When it was time to come together physically to plan the next quarters, I knew I needed to change things. However, I also knew that I needed to have the courage to admit that I did not know what todo.I got in touch with one of AIESEC’s longstanding national partners BearingPoint who was generous enough to send one of their solution architects to our office and coach my team for one day.

He came down for one day and he gave us the full rundown: Waterfall, Agile, Scrum, Kanban, Estimation Poker, User Stories, Requirement Gathering, etc..However, at that point, I did not know we were about to dramatically change the way we worked. During one of the breaks, one of my team members came to me and she said:

“Laurin, I believe we have to try Scrum”…

And so we tried. The remainder of that day was spent putting all our bottlenecks on the table and coming up with solutions through agile methodologies:

Sprint Length: 2weeks

Daily Scrum: Twice a week

Product Owner: Me

Scrum Master: The developer who pushed for agile

Sprint Review, Retro & Planning: Bi-weekly, 2-hour meeting

Backlog Tool: Trello. One lane was the Product Backlog and the sprint backlog was visualized by cards that had an assignee. Lanes were: Open, In Progress, Done.

Our events were designed around ensuring that the very limited amount of time was not eaten up through too many meetings, while still giving the opportunity to inspect and adapt.

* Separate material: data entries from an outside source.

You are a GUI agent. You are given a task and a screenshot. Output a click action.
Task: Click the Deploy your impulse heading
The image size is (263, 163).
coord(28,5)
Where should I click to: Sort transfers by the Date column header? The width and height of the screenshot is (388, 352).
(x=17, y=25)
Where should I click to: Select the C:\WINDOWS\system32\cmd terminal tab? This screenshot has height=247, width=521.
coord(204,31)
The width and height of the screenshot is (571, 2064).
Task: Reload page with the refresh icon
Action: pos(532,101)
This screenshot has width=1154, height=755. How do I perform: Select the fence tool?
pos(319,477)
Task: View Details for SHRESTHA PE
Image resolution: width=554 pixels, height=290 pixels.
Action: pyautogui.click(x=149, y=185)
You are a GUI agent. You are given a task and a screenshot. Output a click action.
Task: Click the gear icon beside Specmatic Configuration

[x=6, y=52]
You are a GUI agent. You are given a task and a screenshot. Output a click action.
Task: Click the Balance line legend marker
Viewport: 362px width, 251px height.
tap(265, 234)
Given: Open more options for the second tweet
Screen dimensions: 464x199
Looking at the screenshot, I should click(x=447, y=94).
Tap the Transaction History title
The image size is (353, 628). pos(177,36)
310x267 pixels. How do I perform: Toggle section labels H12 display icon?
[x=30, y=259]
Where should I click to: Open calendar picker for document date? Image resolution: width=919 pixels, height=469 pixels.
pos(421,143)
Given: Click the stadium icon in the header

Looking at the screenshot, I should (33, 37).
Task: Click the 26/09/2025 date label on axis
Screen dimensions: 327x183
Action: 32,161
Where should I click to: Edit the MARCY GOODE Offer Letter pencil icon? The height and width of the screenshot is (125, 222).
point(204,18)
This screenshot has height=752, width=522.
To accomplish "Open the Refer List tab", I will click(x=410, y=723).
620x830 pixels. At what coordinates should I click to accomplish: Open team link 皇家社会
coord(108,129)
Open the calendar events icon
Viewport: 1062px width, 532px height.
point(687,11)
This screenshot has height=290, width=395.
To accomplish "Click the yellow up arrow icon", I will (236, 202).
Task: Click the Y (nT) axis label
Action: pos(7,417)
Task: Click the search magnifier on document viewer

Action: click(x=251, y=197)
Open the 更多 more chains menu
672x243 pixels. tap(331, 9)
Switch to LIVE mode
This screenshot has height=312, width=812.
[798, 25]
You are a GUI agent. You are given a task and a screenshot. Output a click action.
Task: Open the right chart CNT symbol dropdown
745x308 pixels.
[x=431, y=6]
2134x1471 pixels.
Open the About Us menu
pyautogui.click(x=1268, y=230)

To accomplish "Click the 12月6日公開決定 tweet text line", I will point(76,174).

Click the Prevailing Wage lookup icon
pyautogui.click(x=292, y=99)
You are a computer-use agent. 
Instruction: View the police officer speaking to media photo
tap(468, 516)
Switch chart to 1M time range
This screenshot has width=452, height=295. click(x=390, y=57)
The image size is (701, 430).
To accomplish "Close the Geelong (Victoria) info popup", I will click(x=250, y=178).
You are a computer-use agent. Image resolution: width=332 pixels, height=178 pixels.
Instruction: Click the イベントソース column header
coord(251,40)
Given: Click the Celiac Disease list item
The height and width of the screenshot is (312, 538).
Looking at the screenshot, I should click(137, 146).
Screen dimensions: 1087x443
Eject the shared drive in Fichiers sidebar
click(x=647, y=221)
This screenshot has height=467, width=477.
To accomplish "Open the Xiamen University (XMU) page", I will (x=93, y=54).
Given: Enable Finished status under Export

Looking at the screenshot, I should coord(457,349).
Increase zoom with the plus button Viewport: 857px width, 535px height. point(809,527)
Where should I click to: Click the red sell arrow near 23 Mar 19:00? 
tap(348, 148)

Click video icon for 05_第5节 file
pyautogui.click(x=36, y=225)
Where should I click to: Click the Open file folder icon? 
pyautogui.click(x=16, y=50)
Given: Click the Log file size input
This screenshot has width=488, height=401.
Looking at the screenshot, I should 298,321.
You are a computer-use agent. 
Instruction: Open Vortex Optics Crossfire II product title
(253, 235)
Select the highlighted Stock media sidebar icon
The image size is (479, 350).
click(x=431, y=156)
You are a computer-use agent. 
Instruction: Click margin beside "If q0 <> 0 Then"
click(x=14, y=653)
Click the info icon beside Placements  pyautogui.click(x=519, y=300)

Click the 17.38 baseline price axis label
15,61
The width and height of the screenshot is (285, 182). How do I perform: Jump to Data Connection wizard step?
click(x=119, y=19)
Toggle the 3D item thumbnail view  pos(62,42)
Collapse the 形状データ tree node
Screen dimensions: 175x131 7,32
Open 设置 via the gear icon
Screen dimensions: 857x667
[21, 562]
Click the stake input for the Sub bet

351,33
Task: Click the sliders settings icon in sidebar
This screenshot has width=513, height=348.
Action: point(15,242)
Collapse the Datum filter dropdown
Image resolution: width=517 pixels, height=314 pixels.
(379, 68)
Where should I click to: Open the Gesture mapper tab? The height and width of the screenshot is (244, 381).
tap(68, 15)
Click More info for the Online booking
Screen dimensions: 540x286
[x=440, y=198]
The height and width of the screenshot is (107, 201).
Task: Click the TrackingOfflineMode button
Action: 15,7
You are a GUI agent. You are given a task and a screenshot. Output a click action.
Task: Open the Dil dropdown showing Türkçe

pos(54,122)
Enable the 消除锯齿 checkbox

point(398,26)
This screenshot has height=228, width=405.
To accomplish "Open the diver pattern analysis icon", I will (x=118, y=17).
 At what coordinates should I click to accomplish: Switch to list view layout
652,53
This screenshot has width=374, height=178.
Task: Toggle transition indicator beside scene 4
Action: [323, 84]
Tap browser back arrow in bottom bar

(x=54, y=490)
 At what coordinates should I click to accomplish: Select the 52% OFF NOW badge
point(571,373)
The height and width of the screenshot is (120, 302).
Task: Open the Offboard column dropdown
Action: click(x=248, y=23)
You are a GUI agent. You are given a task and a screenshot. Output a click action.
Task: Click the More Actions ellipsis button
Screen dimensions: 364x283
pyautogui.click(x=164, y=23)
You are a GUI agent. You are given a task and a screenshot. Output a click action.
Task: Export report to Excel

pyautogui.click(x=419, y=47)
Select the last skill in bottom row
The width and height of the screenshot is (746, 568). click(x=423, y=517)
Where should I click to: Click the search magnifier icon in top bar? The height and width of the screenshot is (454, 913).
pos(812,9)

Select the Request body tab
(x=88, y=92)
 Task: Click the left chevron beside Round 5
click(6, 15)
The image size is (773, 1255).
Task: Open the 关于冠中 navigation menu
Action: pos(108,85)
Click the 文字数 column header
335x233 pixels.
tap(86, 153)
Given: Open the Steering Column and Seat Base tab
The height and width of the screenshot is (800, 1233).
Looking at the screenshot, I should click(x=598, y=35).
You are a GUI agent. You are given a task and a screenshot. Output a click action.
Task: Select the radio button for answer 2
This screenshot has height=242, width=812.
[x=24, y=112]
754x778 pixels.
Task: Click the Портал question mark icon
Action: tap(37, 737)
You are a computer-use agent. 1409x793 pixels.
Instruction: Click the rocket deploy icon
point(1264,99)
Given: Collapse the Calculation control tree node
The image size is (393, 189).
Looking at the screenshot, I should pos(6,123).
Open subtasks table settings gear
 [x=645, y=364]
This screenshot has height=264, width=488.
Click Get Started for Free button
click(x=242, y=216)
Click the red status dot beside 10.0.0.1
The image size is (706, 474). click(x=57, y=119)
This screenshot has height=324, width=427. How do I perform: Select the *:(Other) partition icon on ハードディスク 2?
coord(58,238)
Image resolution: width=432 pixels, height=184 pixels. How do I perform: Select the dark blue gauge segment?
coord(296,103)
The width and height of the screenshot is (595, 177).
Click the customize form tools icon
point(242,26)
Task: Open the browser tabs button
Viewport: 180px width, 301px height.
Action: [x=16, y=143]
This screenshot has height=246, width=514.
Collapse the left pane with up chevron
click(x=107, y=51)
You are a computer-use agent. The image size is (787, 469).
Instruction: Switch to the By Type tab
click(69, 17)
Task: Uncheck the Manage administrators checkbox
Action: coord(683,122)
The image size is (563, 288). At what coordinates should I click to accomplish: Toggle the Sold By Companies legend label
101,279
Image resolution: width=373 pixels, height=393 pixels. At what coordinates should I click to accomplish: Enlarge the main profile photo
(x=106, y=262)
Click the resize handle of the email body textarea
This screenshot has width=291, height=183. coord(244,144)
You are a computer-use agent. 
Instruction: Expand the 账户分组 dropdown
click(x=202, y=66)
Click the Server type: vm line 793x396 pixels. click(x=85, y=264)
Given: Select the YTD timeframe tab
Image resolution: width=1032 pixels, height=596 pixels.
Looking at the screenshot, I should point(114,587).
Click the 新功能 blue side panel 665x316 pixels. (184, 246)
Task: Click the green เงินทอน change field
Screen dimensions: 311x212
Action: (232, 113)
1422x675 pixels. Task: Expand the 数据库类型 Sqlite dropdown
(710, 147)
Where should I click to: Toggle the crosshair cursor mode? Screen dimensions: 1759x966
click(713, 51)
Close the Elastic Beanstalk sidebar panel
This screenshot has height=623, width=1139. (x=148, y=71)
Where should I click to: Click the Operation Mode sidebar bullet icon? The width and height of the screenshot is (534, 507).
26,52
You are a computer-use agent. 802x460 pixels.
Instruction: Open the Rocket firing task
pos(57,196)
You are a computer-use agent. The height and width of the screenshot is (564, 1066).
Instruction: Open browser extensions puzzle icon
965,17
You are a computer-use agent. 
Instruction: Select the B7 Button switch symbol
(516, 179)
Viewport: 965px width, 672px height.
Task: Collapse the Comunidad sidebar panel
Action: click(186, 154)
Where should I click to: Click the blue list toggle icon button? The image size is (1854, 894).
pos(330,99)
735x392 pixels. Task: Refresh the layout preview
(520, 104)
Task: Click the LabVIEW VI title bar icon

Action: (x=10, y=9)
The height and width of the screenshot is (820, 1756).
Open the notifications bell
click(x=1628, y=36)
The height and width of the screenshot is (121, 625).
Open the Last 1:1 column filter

In the end, the implementation was somewhat successful. We saw the following improvements:

  • When too many difficult tasks were in one sprint, inexperienced developers were actively encouraged and support was given by more experienced developers.
  • By committing to specific tasks openly, it was ensured that developers would do what they say.
  • Full clarity on which tasks were in which stage.
  • Buy-in from members to constantly suggest improvements.

So we can see that from the 3 pillars of Empiricism,Transparency and Adaptation were very well presence as well as the Scrum values Courage and Commitment.However, there were also some issues that arose:

  • Team members being virtual and infrequent Daily Scrums led to impediments usually being identified too late.
  • Outside commitments of developers such as university exams made it hard to properly assess velocity and led to overcommitment.
  • Inspection and adaptation always focused on the process improvement and was sometimes used as an excuse when in reality the developers were not using their time effectively.
  • I was still formally the team leader and kept doing performance management, inhibiting Openness in the team.
  • Scrum was not implemented in the overall organization. We were not even in the Awareness stage and the Scrum Master did not have the power to do build that awareness. I could not fully exercise my role as Product Owner.

Unfortunately, I was only able to derive these learnings now as I was studying Scrum for my Professional Scrum Master Certification, way after I finished my role in AIESEC. I wish this would be a story of a hero’s journey where the whole situation was turned around. In the end, implementing Scrum still improved everyone's overall experience as well as our deliverables, and my learnings have helped me immensely in my subsequent roles.